Y todas, que conocemos a su chico, no podemos disimular las carcajadas intentando imaginárnoslo con su barriguilla cervecera haciendo de gurú erótico. Y para risa, la que de pronto le da a mi mejor amiga:

-¡Eso, eso! Un circo es lo que vamos a terminar montando entre todas, a ver si así al menos mi último pretendiente mejora. Ya ni llevo tacones ni nada, y aun así el pobre tiene que dar un saltito para darme un beso, fijo que este acaba cogiendo un taburete. Si ya lo digo, nosotras montamos un circo y nos crecen los enanos…

Y de pronto veo que la amiga de mi amiga no se ríe ni cuenta nada, entonces voy y le suelto:

-Se ve que a ti te va de fábula porque estás tan callada… será que no tienes ningún antecedente desastroso en tu curriculum erótico-festivo.

-Yo lo que no tengo es curriculum, ni erótico ni festivo. Vamos, que toda mi vida sexual es un auténtico desastre por falta de imposibles catástrofes sexuales.

Y la noche sigue entre risas y alguna que otra postura olímpica, que para mí que son más del record Guinnes por desatinadas, que por orgásmicas.
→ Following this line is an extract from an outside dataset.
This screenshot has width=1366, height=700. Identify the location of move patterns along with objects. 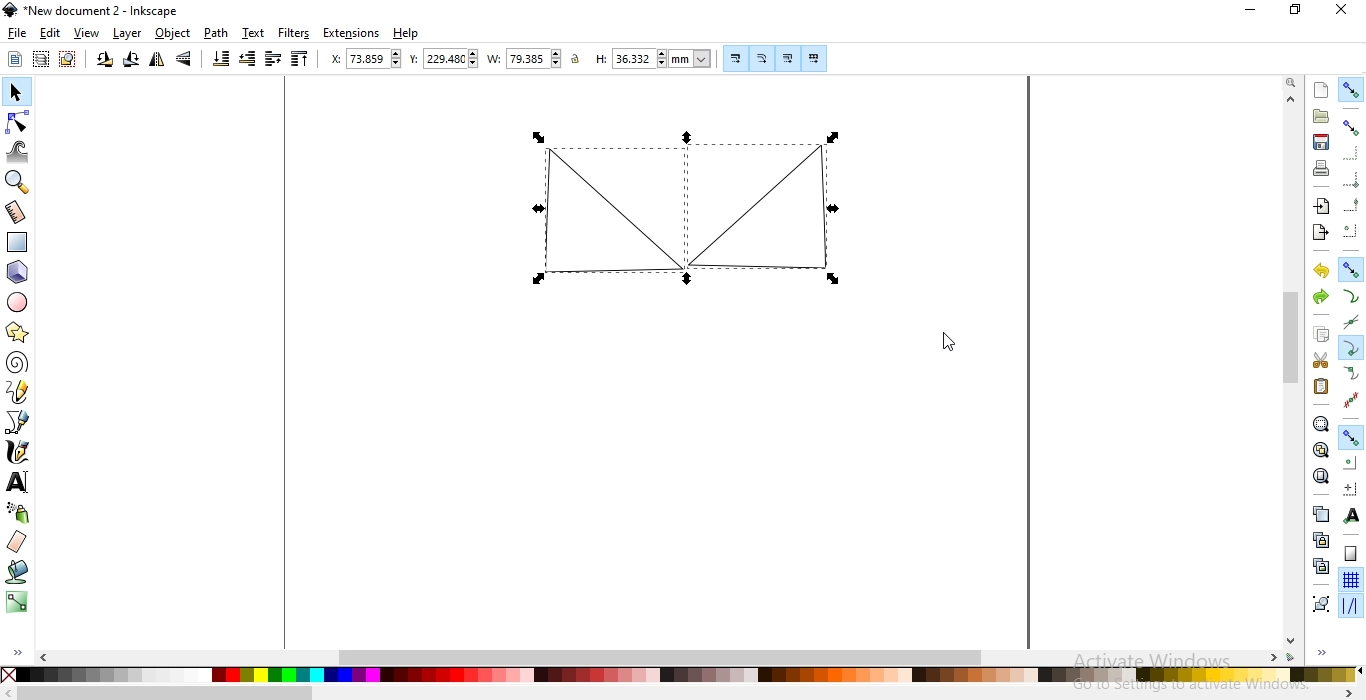
(814, 56).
Me vuelvo a casa con el cuerpo nuevo y el alma renovada. Me acabo de quitar una espina que llevaba desde hace tiempo ahí dándome el follón… ¡y yo que creía que era una modosita y que me faltaba hacer algún máster para conseguir el nivel de experta en cuestiones de citas amorosas! Pero no, que por lo visto ya está todo inventado y yo no pienso jugármela con experimentos, que el que quiera vivir sensaciones arrebatadoras y estratosféricas que se vaya al circo y salte a la pista de espontáneo, a ver si allí le hacen la ola cuando intente dar el triple salto mortal sin red.
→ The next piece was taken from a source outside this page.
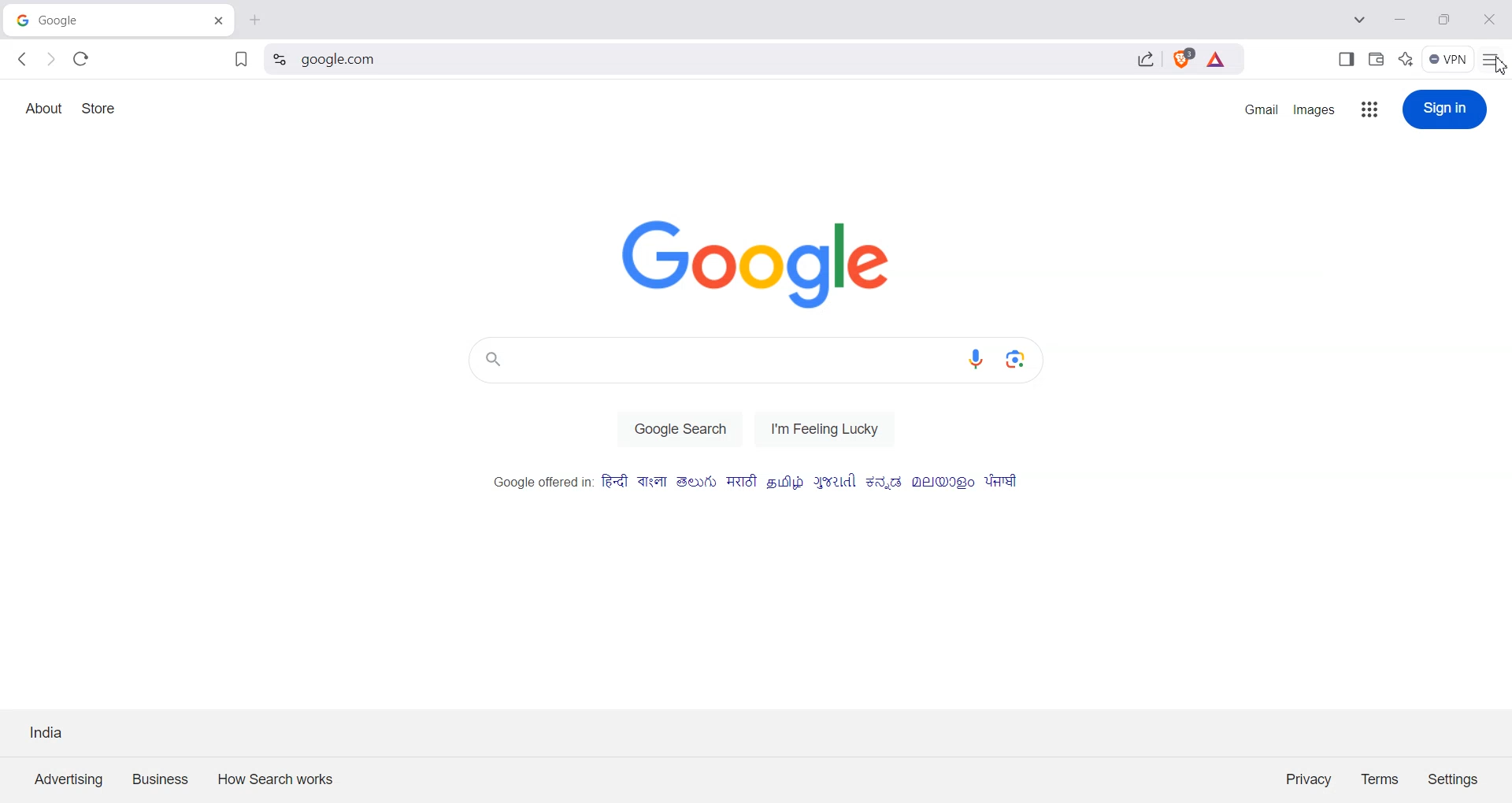  I want to click on Advertising, so click(69, 778).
Yo, por si acaso, seguiré tranquilita a mi aire y a lo que controlo, que soy de las que prefiero apostarlo todo a ganador y salir victoriosa, aunque no me lleve un record olímpico ni tampoco una pierna escayolada. ¿Qué parezco una sosaina? Bah, a mí no me van los kamikazes y a las aspas de mi ventilador no se agarra ni el gato.